What self is left, and what does self mean if it isn’t about distinguishing us from others?
I think our deeper self, our “true” self, our self which is one with the universe, is more or less synonymous with life. Or, more accurately, living – because it’s about moment to moment unfolding, not a concept that can be delineated and put on a shelf (such that you could place “life” in a box next to “death” or “non-life”).
Our actual experience of living in a moment of prajna is the interpenetration of absolute and relative. Our life is not our own, our experience of living is without boundary. There is no territory that belongs exclusively to the self. And yet there is living, and that living is manifesting, in part, through our body and mind.
However, we don’t think about our unique body and mind in a moment of prajna. We don’t reflect, “Wow, look at that, the universal manifesting through my small self! So really, the universal depends on my small self to manifest! Cool, I do exist!”
Instead, in a moment of prajna you just are. Yes, there’s a body and mind there, but ultimately there are no distinct things such as you, body, mind, universe, moment, or prajna.
We sometimes call this aliveness “self” (often self with a capital “S,” or “true self”) in order to point to the vivid reality of direct experience. You can only participate in reality using your body and mind. You can’t leap into another realm of existence. Your aliveness remains, you simply recognize all things are also aliveness. So in some senses this is about an expanded sense of self – but with no central reference point.

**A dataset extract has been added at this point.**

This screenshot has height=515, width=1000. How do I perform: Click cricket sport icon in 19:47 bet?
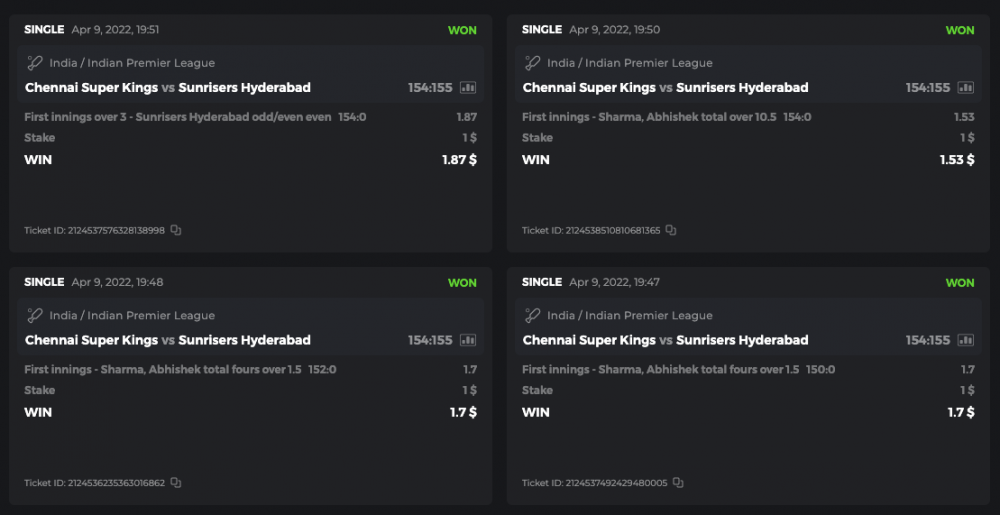533,315
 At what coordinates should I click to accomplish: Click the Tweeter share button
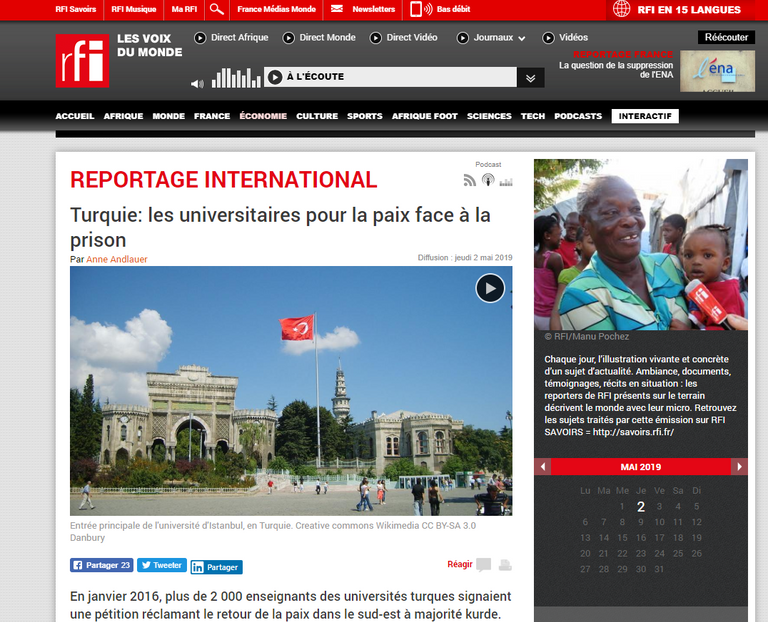(161, 565)
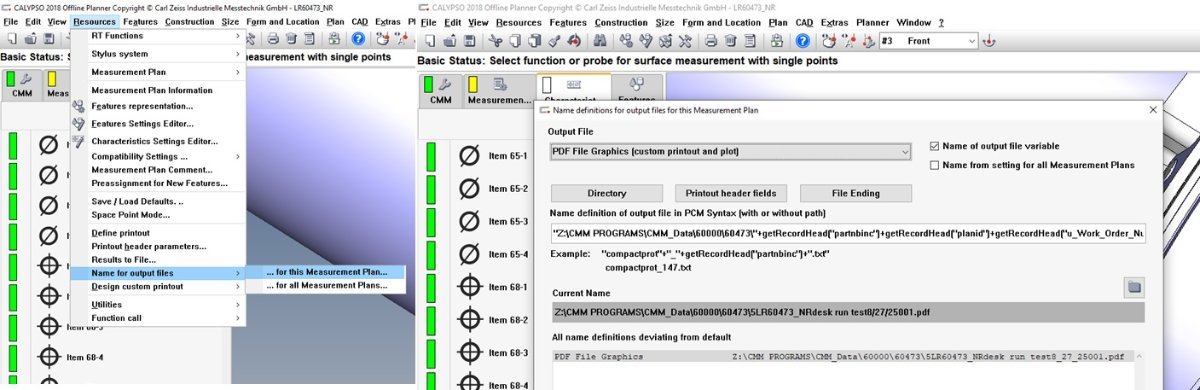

At the same time, body and mind – as concepts we cling to – have to drop off. We get there through studying the self however we know how to experience it. At first this may be mundane and rather grueling, like having to sit in the middle of your own mess and look at it without any distraction at all.
Gradually we become more familiar with self, and look beyond our limited sense of it. “What more is there?” We wonder. We finally get so fascinated by living this moment that we forget the details of our lives. Then all things participate with us in a moment of pure reality, and we finally identify with Something Greater. (Or, as Dogen says, we are verified by all things.) At the same time, our delusive identification with the details of our small self drops away. It has to.
What does this mean to our everyday practice? That our way, the Buddha Way, is to fully explore the matter of our living. Who are you? Do you know? Are you willing to let all things verify you? Don’t you want that kind of intimacy? It’s not far away, it’s right here.